新宿バルト9にて。マドンナの新作。1930年台と90年台とを行ったり来たりしながら、「世紀の恋」と呼ばれた、英王エドワード8世と恋人ウォリスのエピソードと、彼らの物語に憧れを抱く現代女性ウォリーのエピソードとが交互に語られていく。時間軸の切り替わりはスムーズだし、映像や音楽の使い方はスタイリッシュであることを重視している感じだけれど、プロットの進行はゆったりとして堅実、安定したクオリティの作品だと感じられた。まず冒頭部ではDVや愛のない結婚生活のようすが映し出され、展開部では新しい出会いと新しい気づきとが描かれていき、最終的には、自らの意思による新しい一歩が踏み出される、ということになる。いかにも、インディペンデントな気質の女性監督の映画、という感じだ。

わかりやすい定形にのっとったタイプの作品であるので、これといって斬新なところはないのだけど、夫によるDVのシーンが何だか異様にハードなのが印象的だった。序盤に提示されるこのシーンが作品全体のシリアスさの基準を定めてしまっているため、その後にコミカルなシーンがいくつか提示されても、なかなか完全に明るいムード、開放的なムードにはならないのだ。このあたりのバランス感覚は、ちょっと微妙かな…という気もした。

陰鬱なDV夫と真逆の性質を持つものとして描かれるのが、夫のいる女性(ウォリス)に恋をして、そのために英国王の地位を自ら捨ててしまうエドワードだ。「愛する女性の支えなしには、私は国王としての義務を果たすことなどできない」と宣言する彼は、ものすごく純粋でひたすらに優しい(だけの)男だが、自分の選択が必ずしも幸福に結びつくものではないとわかっていつつも、自らの幸福のためにはその決断をしないわけにはいかない、というジレンマを抱えた人物でもある。ここがおもしろい。エドワードもウォリスも、ふたりがいっしょに居続けることがきわめて困難であることは認識しているし、自分自身がどこまで本気でそうしたいとおもっているのかについても、曖昧なままにしているようなところがある。だが、それと同時に、彼らはその困難な道を進んでいくことをほとんど唯一の選択肢として捉えているようにも見えるのだ。
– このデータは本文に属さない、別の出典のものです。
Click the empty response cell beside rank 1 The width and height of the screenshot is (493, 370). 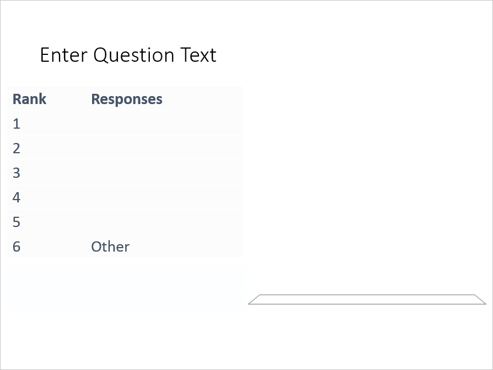coord(164,124)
この辺りの、最終的な決断に至るまでのふたりの内面については、はっきりと描写されることはない。ただ、おそらく、ここで描かれているのは、やみくもな恋の情熱とそれを阻む理性、という構図ではないのだとはおもう。本作で取り扱われているのはむしろ、何がなんでも自分の未来は自分の意思で選択してやるという意地であり、外部の事情なんかに自分の選択を曲げられてたまるか、というプライドや気高さであるような気がする。作中、DVシーンの次に暴力性を感じさせるのは、王室スキャンダルを追う記者たちのシャッター音だけれど、そこに対置されているのはふたりの間の愛というよりも、ウォリスというひとりの女性が持つ、外界に対する反発心や意思の力といったものなのではないか。そんなことをかんがえたりしたのだった。